┌──

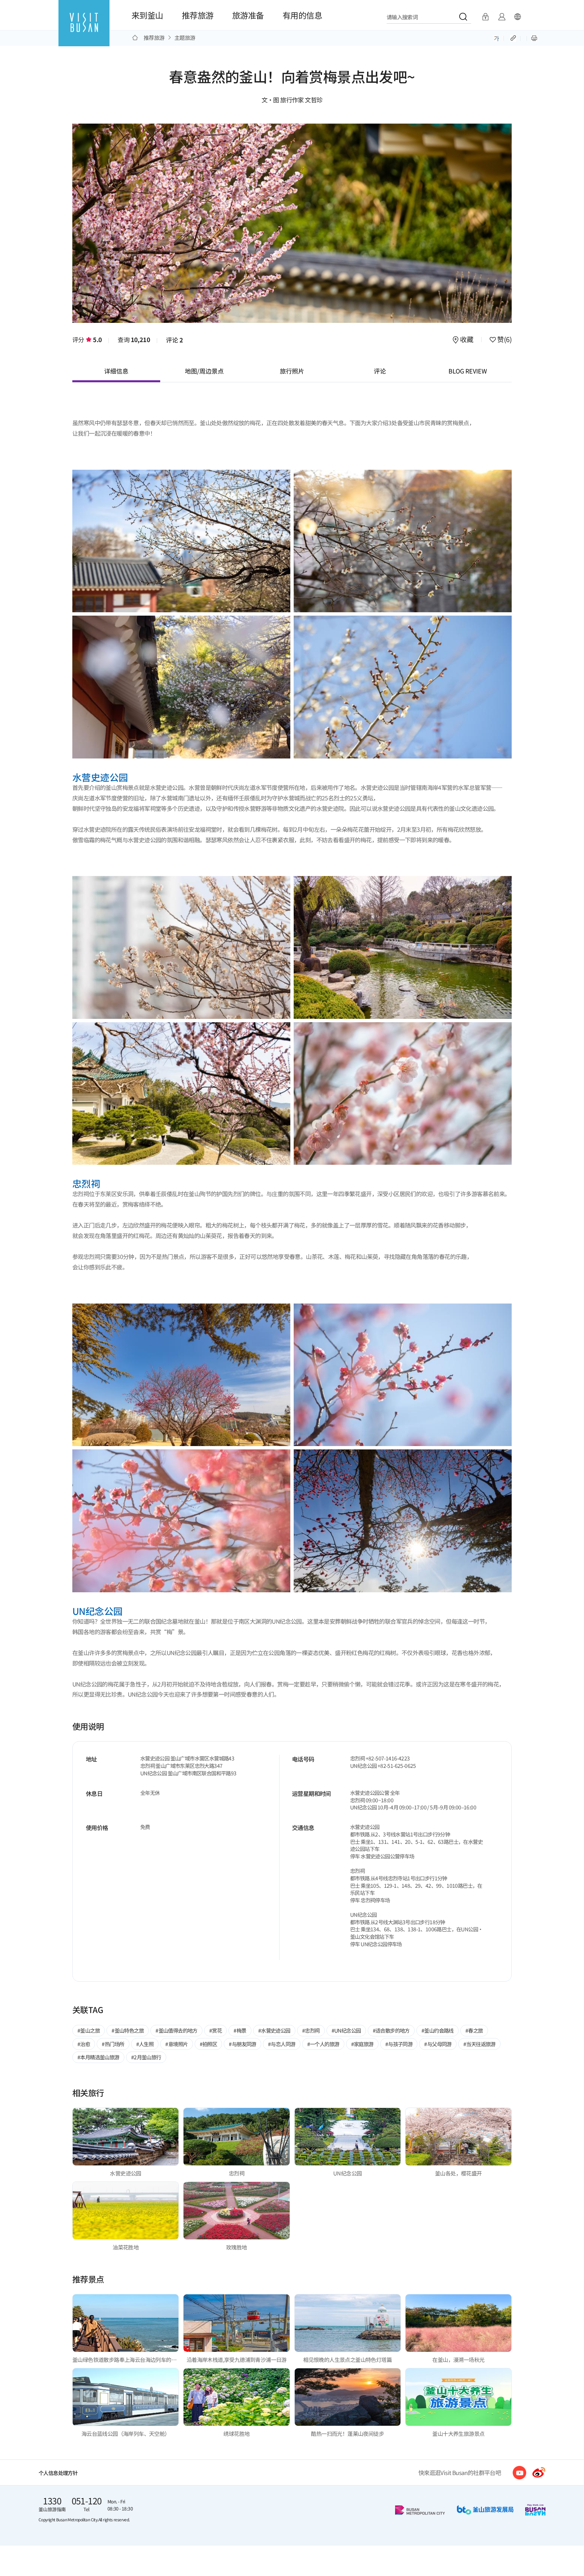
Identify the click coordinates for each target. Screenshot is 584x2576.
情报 (501, 17)
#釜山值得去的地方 (176, 2030)
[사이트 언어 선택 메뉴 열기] (517, 17)
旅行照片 (292, 370)
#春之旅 (474, 2030)
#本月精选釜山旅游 (98, 2057)
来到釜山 (147, 15)
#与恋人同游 (281, 2043)
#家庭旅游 (362, 2043)
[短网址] (514, 37)
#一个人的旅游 (323, 2043)
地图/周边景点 (204, 370)
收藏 (466, 340)
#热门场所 (113, 2043)
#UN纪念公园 (346, 2030)
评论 (174, 339)
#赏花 (215, 2030)
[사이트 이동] (519, 2472)
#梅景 (240, 2030)
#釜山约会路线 (437, 2030)
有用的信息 (302, 15)
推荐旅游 (198, 15)
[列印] (534, 37)
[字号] (496, 37)
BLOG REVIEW (467, 370)
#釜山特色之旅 (128, 2030)
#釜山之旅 (88, 2030)
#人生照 (145, 2043)
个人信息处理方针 (58, 2472)
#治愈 (83, 2043)
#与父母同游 (437, 2043)
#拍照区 (208, 2043)
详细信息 (116, 370)
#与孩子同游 (398, 2043)
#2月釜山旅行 (146, 2057)
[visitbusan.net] (84, 29)
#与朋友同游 (242, 2043)
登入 (485, 17)
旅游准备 (248, 15)
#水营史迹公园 (274, 2030)
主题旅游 (184, 37)
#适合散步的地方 (391, 2030)
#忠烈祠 (311, 2030)
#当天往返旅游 (479, 2043)
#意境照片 (176, 2043)
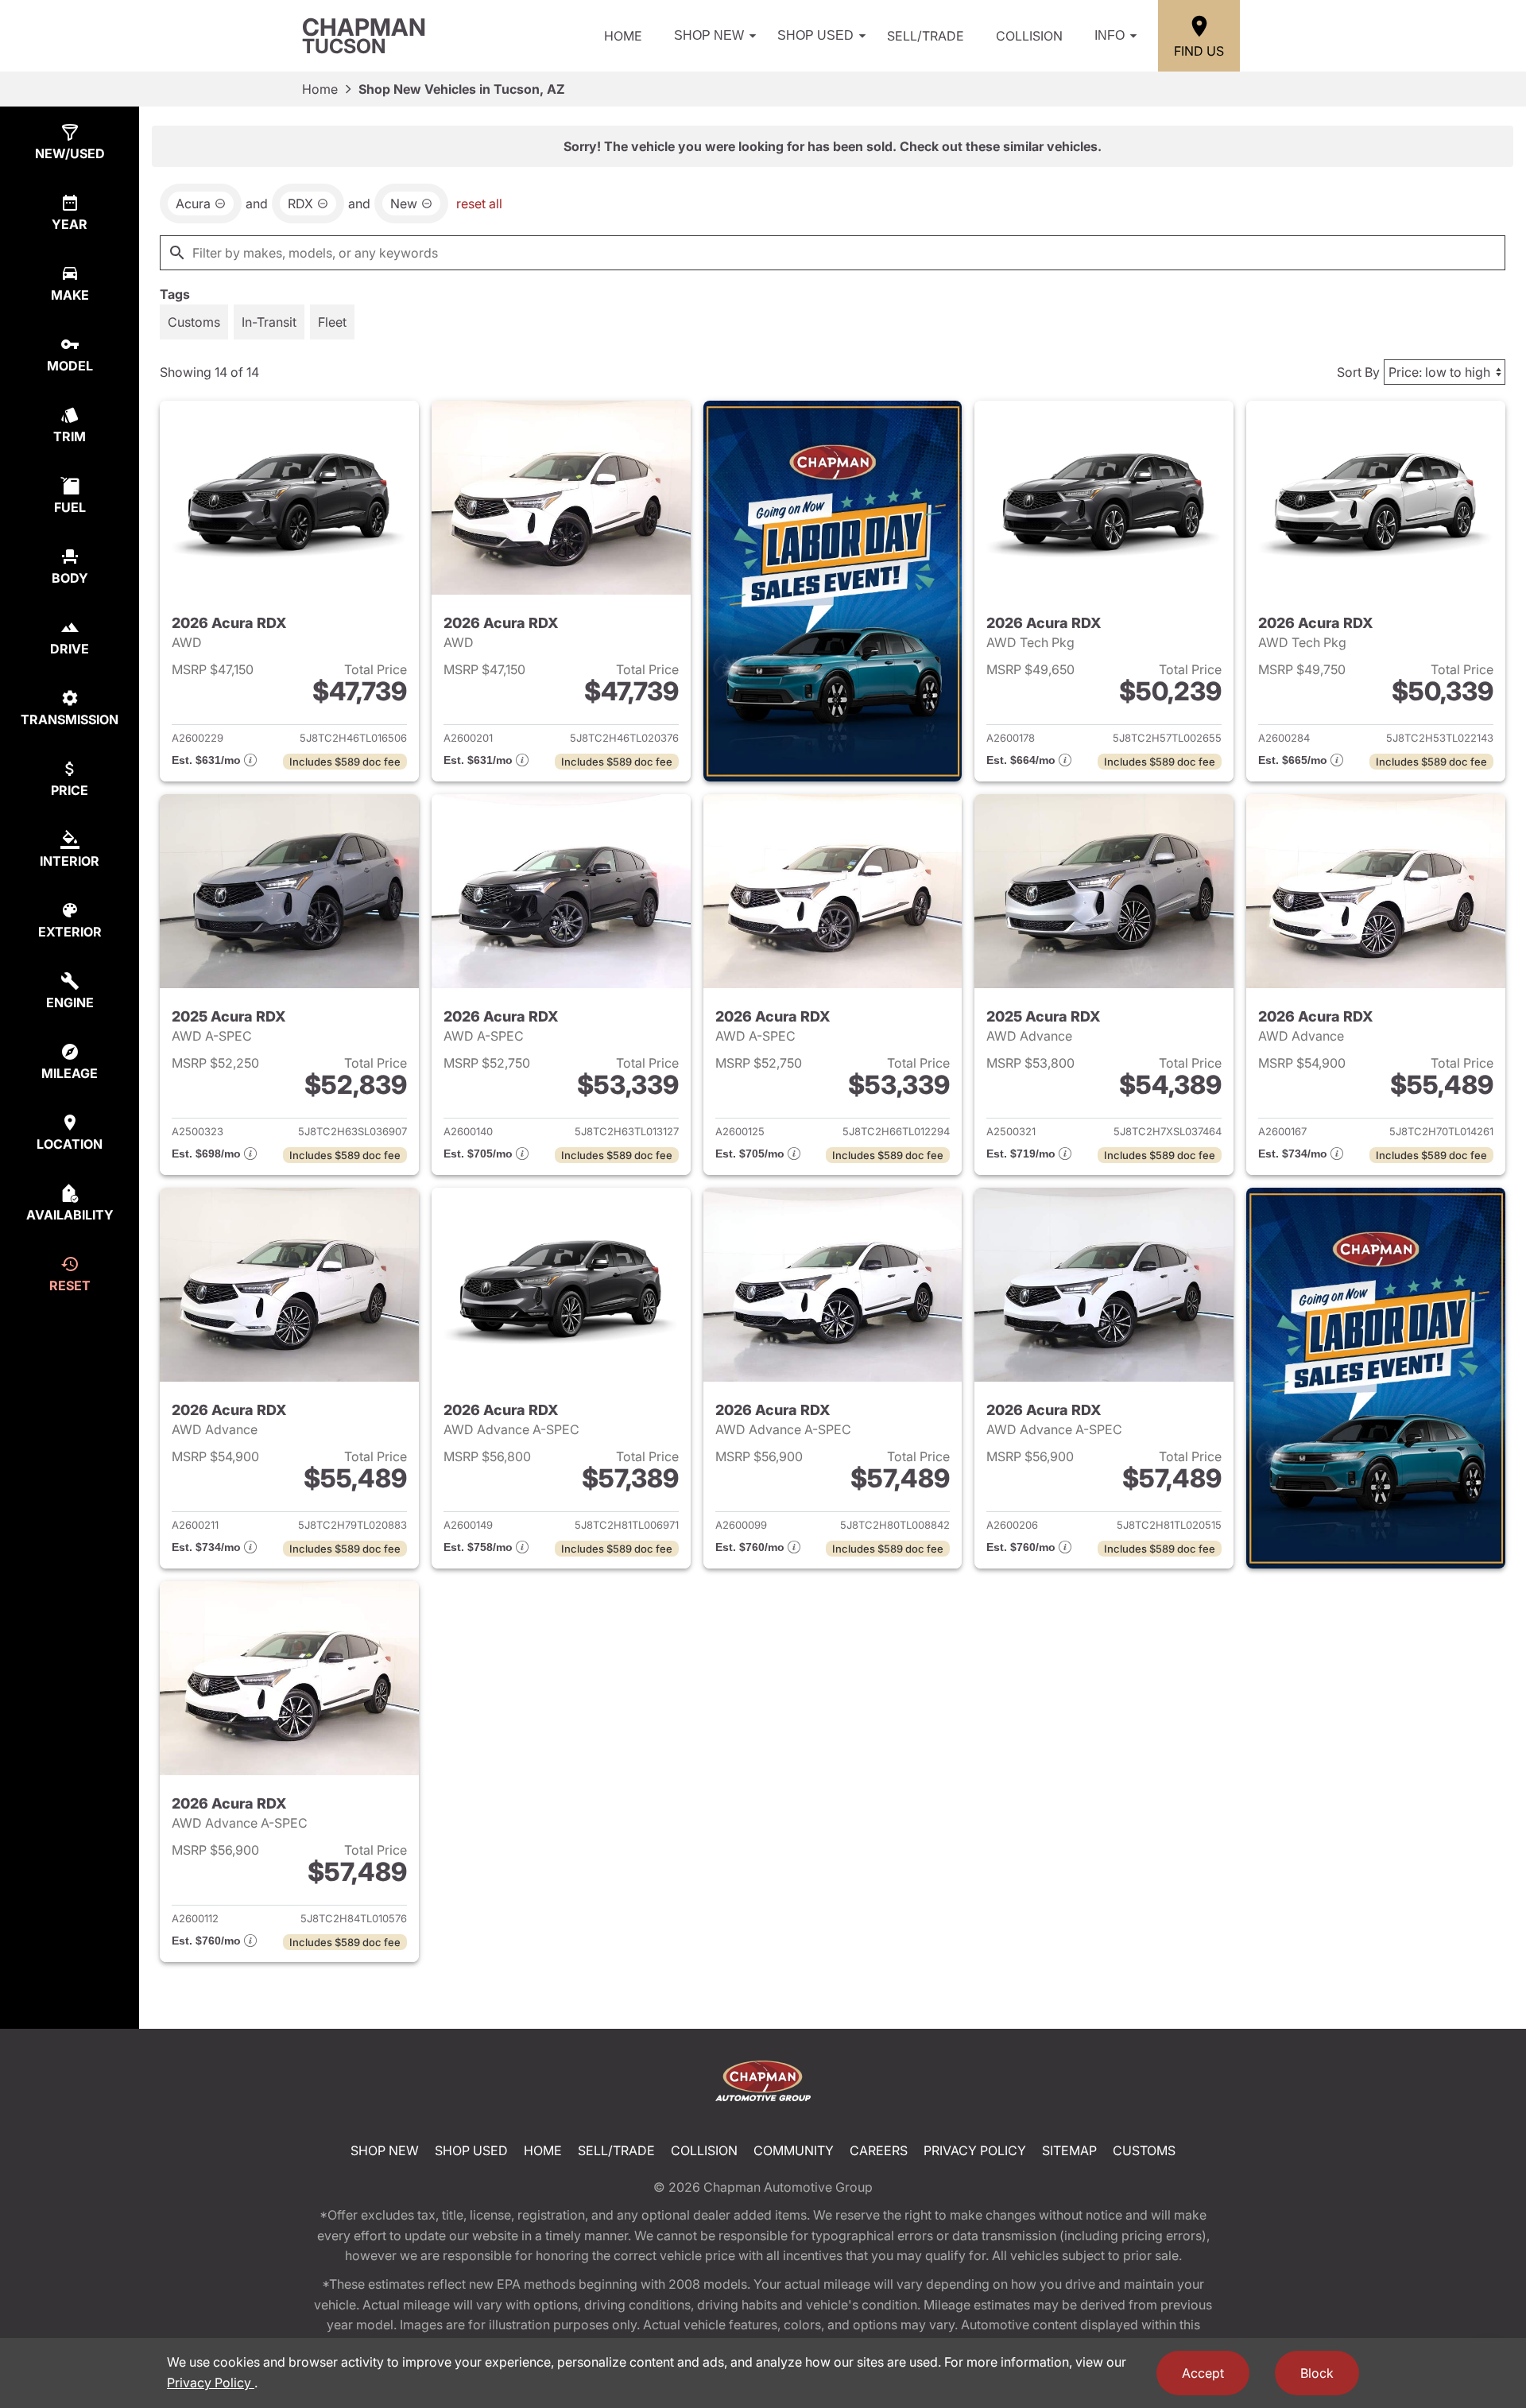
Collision (1029, 36)
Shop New (709, 35)
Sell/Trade (925, 36)
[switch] (194, 321)
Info (1109, 35)
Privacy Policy (975, 2150)
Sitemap (1069, 2150)
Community (793, 2150)
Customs (1144, 2150)
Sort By (1358, 372)
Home (623, 36)
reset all (479, 203)
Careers (879, 2150)
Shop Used (815, 35)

└──

Problem requirements
All lines from the one containing "Shop New (709, 35)" through the end of the material should be restated exactly, with both end lines kept.

Expected output
Shop New (709, 35)
Sell/Trade (925, 36)
[switch] (194, 321)
Info (1109, 35)
Privacy Policy (975, 2150)
Sitemap (1069, 2150)
Community (793, 2150)
Customs (1144, 2150)
Sort By (1358, 372)
Home (623, 36)
reset all (479, 203)
Careers (879, 2150)
Shop Used (815, 35)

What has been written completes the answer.